The owner of a defunct barbecue restaurant is hoping to settle a lawsuit brought against him by the City of Fruitland Park.
City Attorney Anita Geraci-Carver told commissioners Thursday night that Timothy D. Burke, owner of the now-shuttered Burke’s BBQ on County Road 466A, has submitted a settlement offer through his attorney. Geraci-Carver said she wasn’t at liberty to discuss the offer, which will be presented to commissioners in a closed session after their Oct. 8 meeting.
The city filed suit against Burke in September 2019 after he failed to follow through with a 2012 commitment to eventually hook up to the city’s water and sewer systems, install a fire hydrant at the restaurant located at 311 County Road 466A, and pay significant impact fees. At the time, the initial source for fire protection at the eatery was a hose running from a swimming pool at a house located next door.
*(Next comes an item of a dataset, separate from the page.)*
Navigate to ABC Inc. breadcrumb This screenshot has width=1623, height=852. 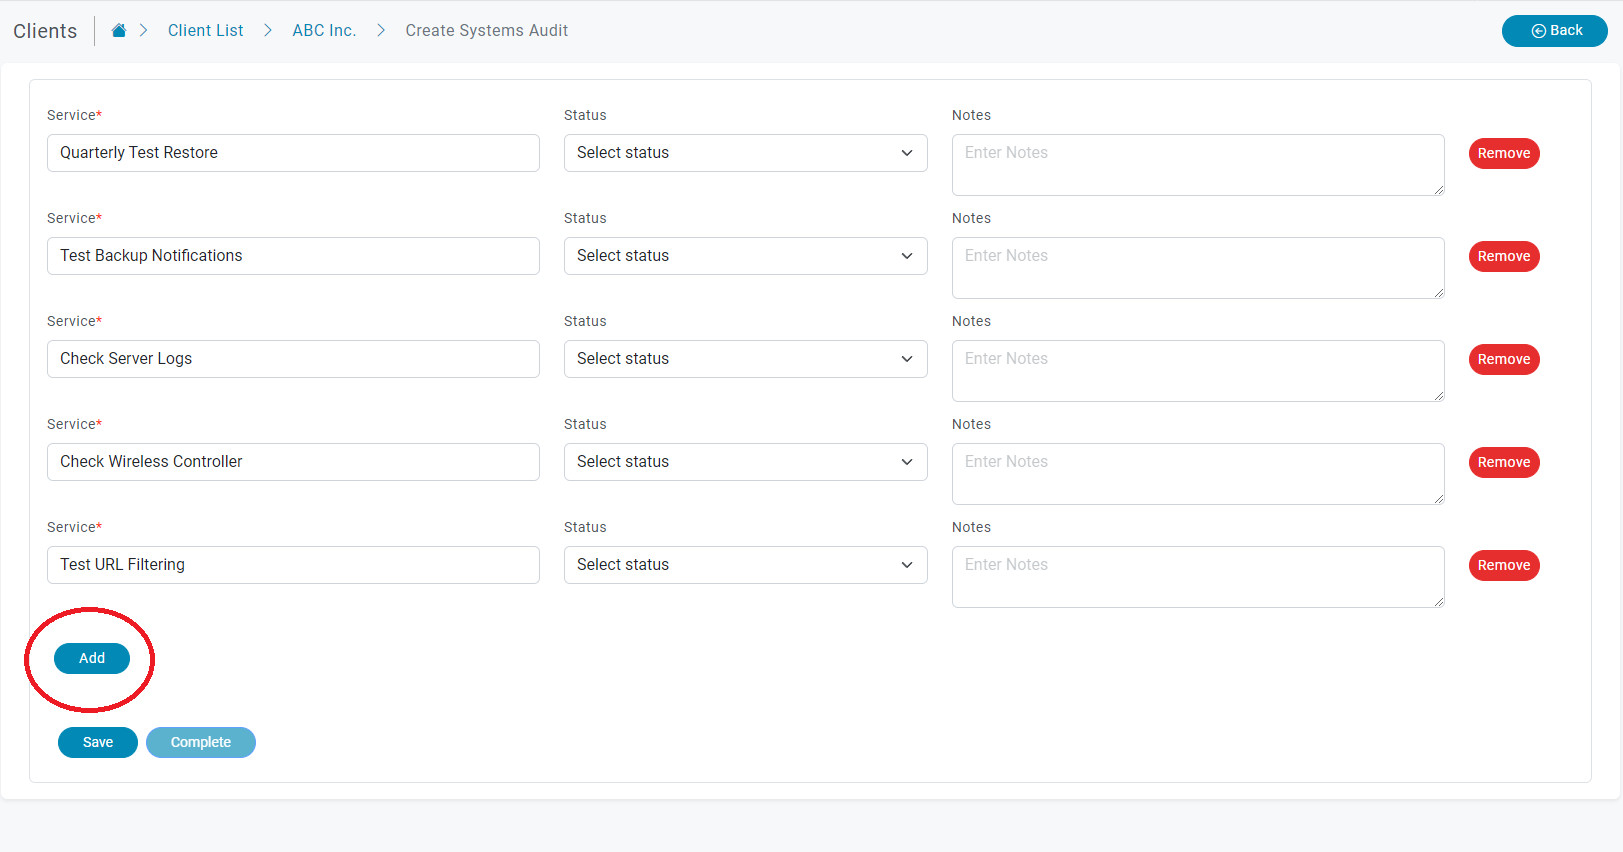point(324,31)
In October, attorney Lindsay Holt, of Crawford, Modica & Holt, had requested that the lawsuit be tossed out because of what appeared to be a technicality. She claimed the suit wasn’t valid largely because the city’s beef was with Burke’s Bar-B-Que Co., not Burke himself. She claimed that Burke signed the document in his capacity as a shareholder/owner of the business, not as an individual.
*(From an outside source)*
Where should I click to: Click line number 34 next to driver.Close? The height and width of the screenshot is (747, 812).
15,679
Holt also asked the judge to dismiss the complaint with prejudice, which would have amounted to a final judgment and prevented the city from amending the suit. Holt said any attempt by the city to “overcome this deficiency” or amend the complaint “would be futile.”
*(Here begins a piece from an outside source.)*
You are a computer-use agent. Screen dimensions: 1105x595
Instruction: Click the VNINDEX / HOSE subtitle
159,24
But in August the city scored a victory against Burke when a Lake County judge threw out the request for summary judgment. At the time, Ceraci-Carver labeled the judge’s ruling a victory and said the suit would proceed through the court system.
The initial decision to file suit against Burke was led by Commissioner Patrick DeGrave, who lives in The Villages portion of the city. He said in June 2019 that it was a fundamental issue for him and had nothing to do with who owned the property.
“You signed an agreement, honor the agreement,” he said at an August 2019 commission meeting. “I think that’s the message the city has to send any property owner. You come in and make a deal with us, expect to live up to the deal.”
In July 2019, Burke’s BBQ announced on its Facebook page that the restaurant would be closing. It followed up with posts announcing a going-out-of-business sale where the public and other restaurant owners were invited to attend and purchase supplies and equipment that was still inside the building.